* [PAGE TEXT]:
Bases: sage.crypto.lwe.RingLWE

Ring-LWE oracle with parameters as in [LP2011].

__init__(N, delta=0.01, m=None)

Construct a Ring-LWE oracle in dimension n=phi(N) where the modulus q and the stddev of the noise is chosen as in [LP2011].

INPUT:

  • N - index of cyclotomic polynomial (integer > 0, must be power of 2)

  • delta - error probability per symbol (default: 0.01)

  • m - number of allowed samples or None in which case 3*n is used (default: None)

EXAMPLES:

sage: from sage.crypto.lwe import RingLindnerPeikert
sage: RingLindnerPeikert(N=16)
RingLWE(16, 1031, Discrete Gaussian sampler for polynomials of degree < 8 with σ=2.803372 in each component, x^8 + 1, 'noise', 24)
class sage.crypto.lwe.UniformNoiseLWE(n, instance='key', m=None)

Bases: sage.crypto.lwe.LWE

LWE oracle with uniform secret with parameters as in [CGW2013].

__init__(n, instance='key', m=None)

Construct LWE instance parameterised by security parameter n where all other parameters are chosen as in [CGW2013].

INPUT:

  • n - security parameter (integer >= 89)

* [DATA SHOWN]:

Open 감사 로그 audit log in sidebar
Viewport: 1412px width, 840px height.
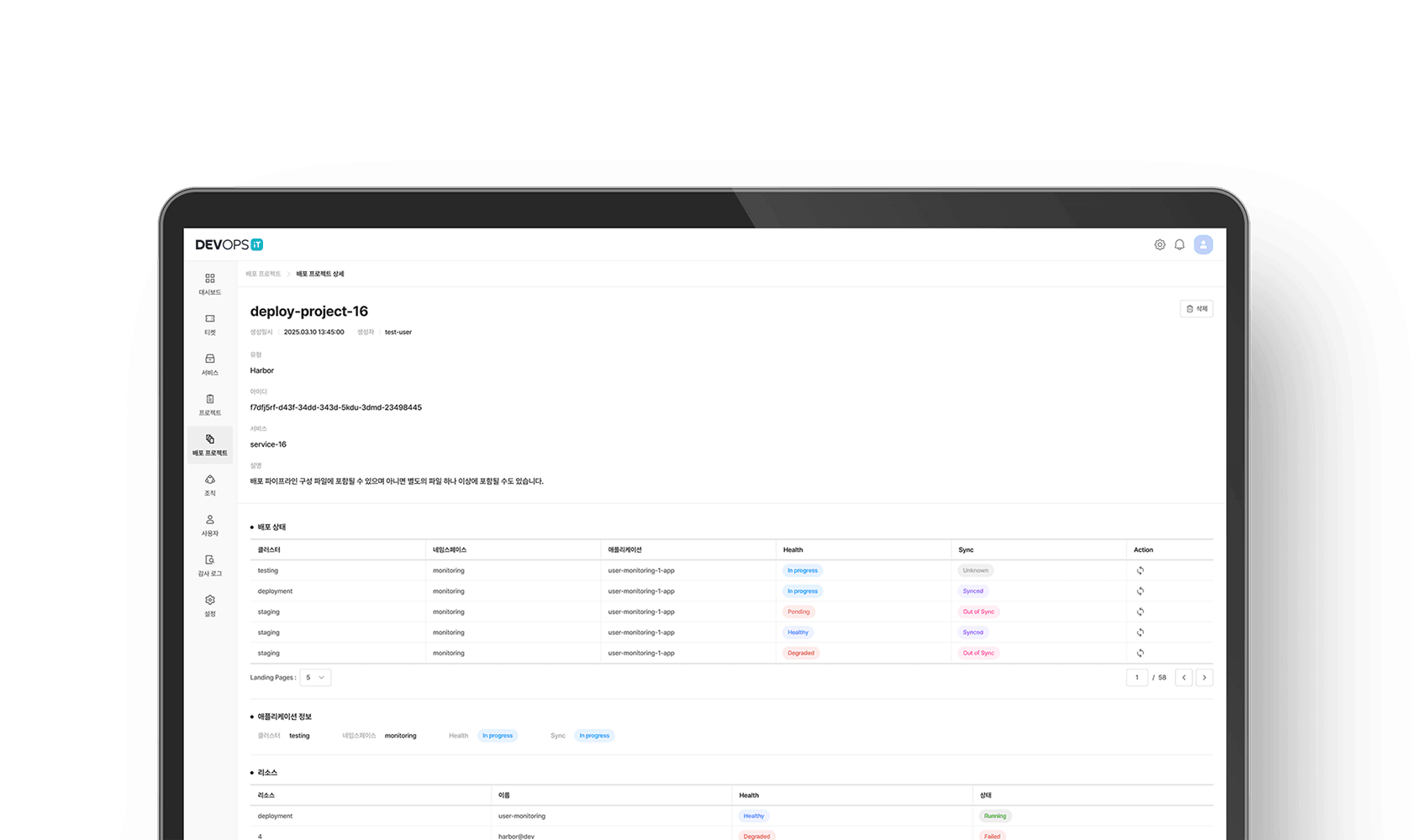point(210,565)

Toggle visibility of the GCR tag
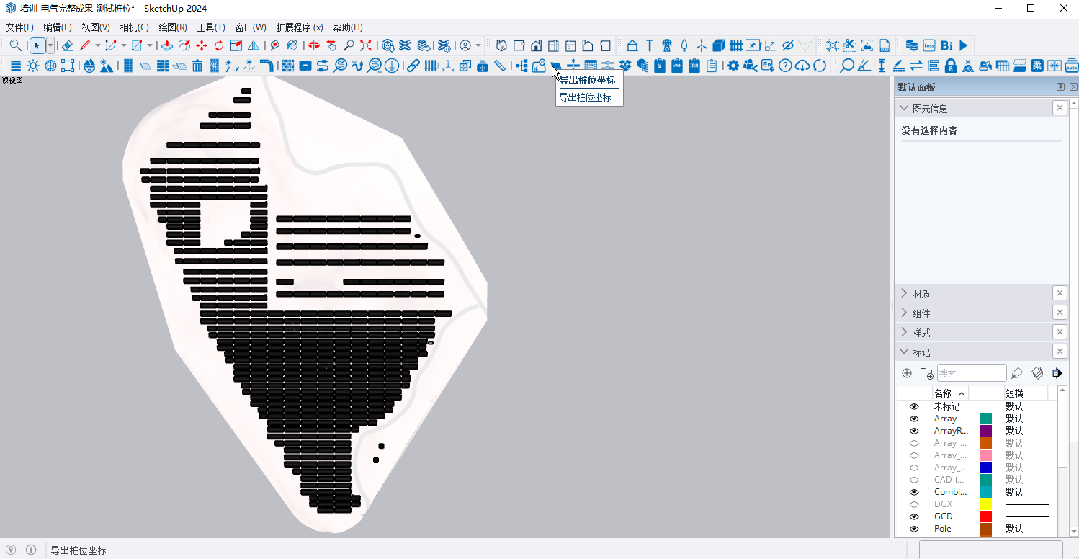coord(914,516)
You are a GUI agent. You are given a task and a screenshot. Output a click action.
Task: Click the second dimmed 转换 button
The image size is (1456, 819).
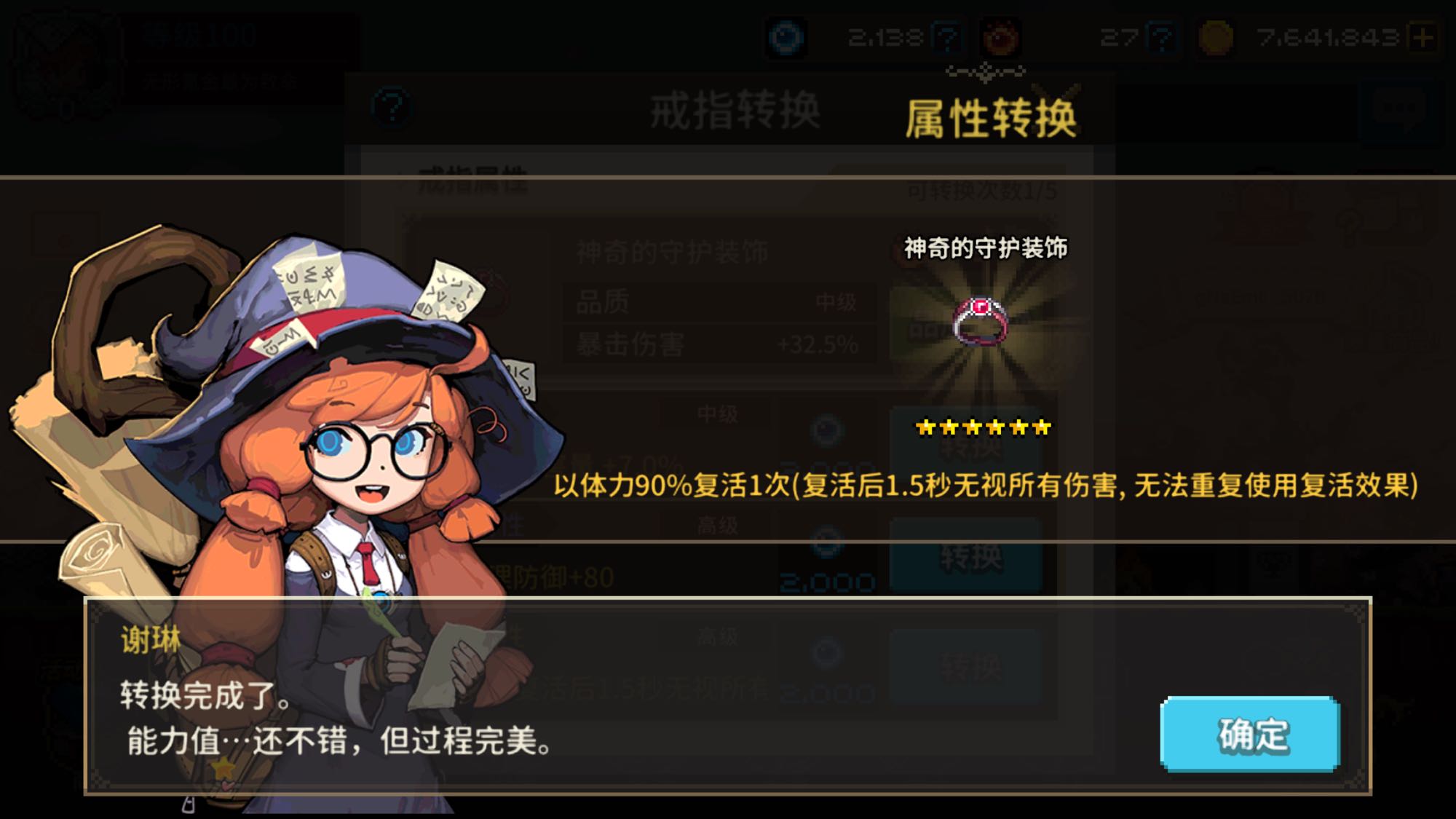click(966, 556)
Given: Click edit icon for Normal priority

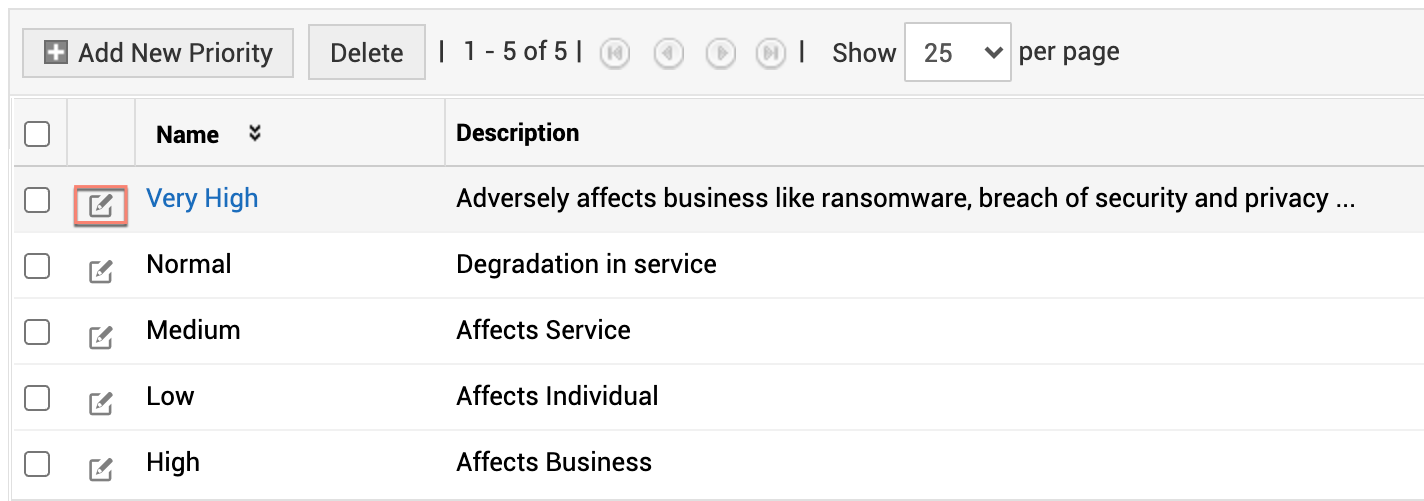Looking at the screenshot, I should tap(101, 271).
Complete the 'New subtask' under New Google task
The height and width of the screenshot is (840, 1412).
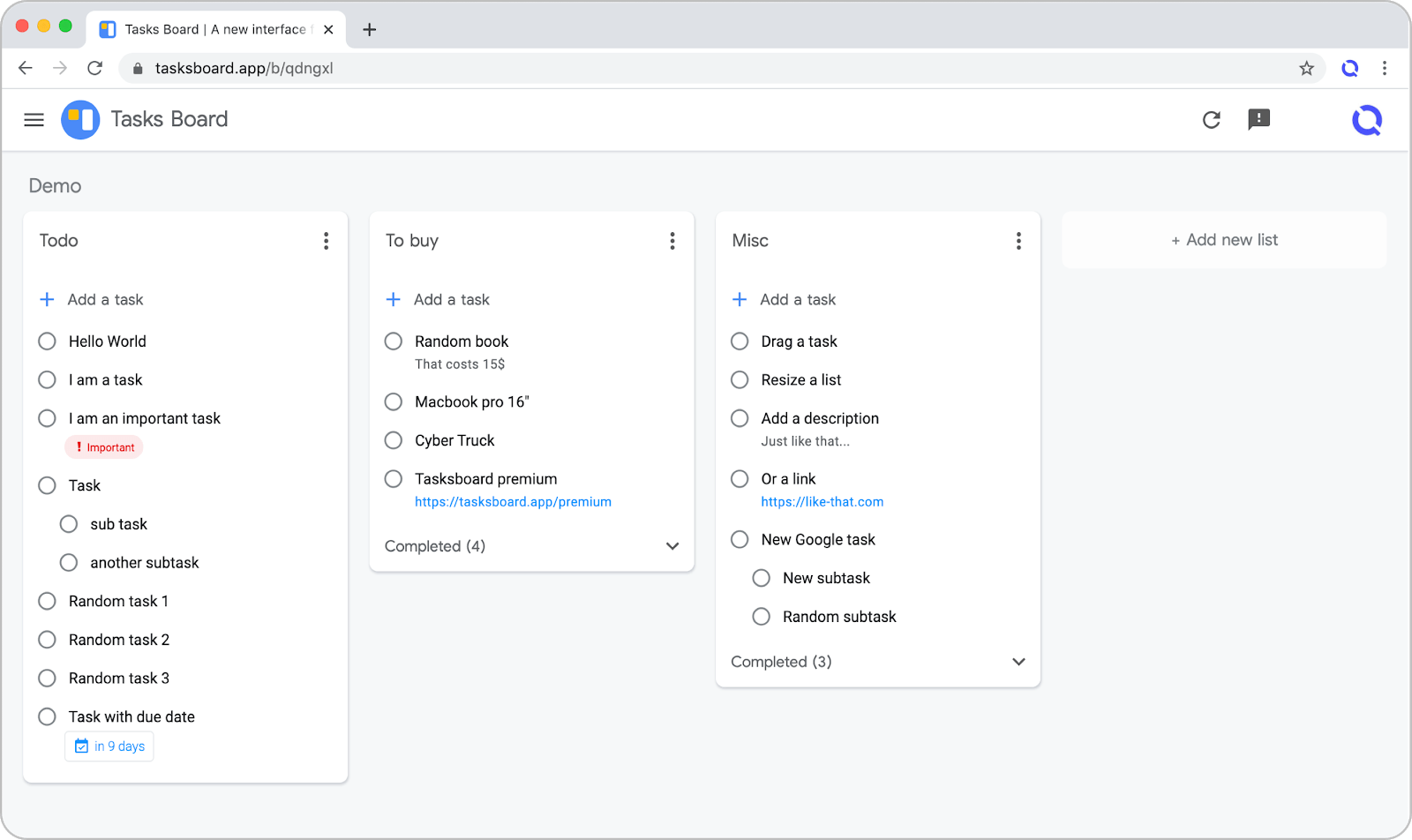[761, 578]
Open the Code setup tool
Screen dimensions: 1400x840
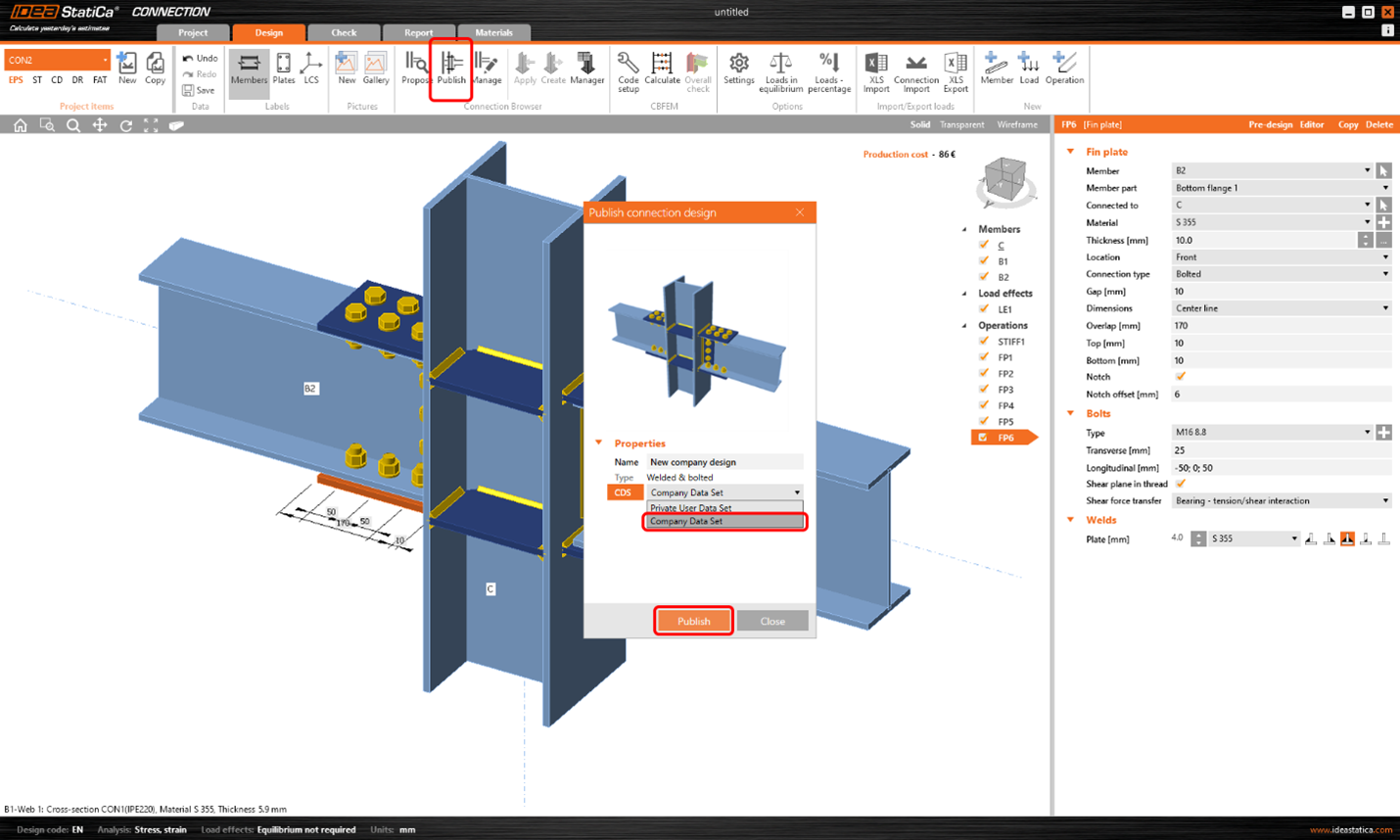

* [THINGS TO DO]:
A. According to the LWE documentation, what condition must N satisfy for the Ring-LWE oracle?
B. Continue the LWE documentation from the point where it stops.
The records have nothing to do with the LWE documentation.

* [ANSWERS TO THE PROBLEMS]:
A. N must be an integer greater than 0 and a power of 2.

B.
  • instance - one of

    • “key” - the LWE-instance that hides the secret key is generated

    • “encrypt” - the LWE-instance that hides the message is generated (default: key)

  • m - number of allowed samples or None in which case m is chosen as in [CGW2013]. (default: None)

EXAMPLES:

sage: from sage.crypto.lwe import UniformNoiseLWE
sage: UniformNoiseLWE(89)
LWE(89, 64311834871, UniformSampler(0, 6577), 'noise', 131)

sage: UniformNoiseLWE(89, instance='encrypt')
LWE(131, 64311834871, UniformSampler(0, 11109), 'noise', 181)
class sage.crypto.lwe.UniformPolynomialSampler(P, n, lower_bound, upper_bound)

Bases: sage.structure.sage_object.SageObject

Uniform sampler for polynomials.

EXAMPLES:

sage: from sage.crypto.lwe import UniformPolynomialSampler
sage: UniformPolynomialSampler(ZZ['x'], 8, -2, 2)()
-2*x^7 + x^6 - 2*x^5 - x^3 - 2*x^2 - 2
__init__(P, n, lower_bound, upper_bound)

Construct a sampler for univariate polynomials of degree n-1 where coefficients are drawn uniformly at random between lower_bound and upper_bound (both endpoints inclusive).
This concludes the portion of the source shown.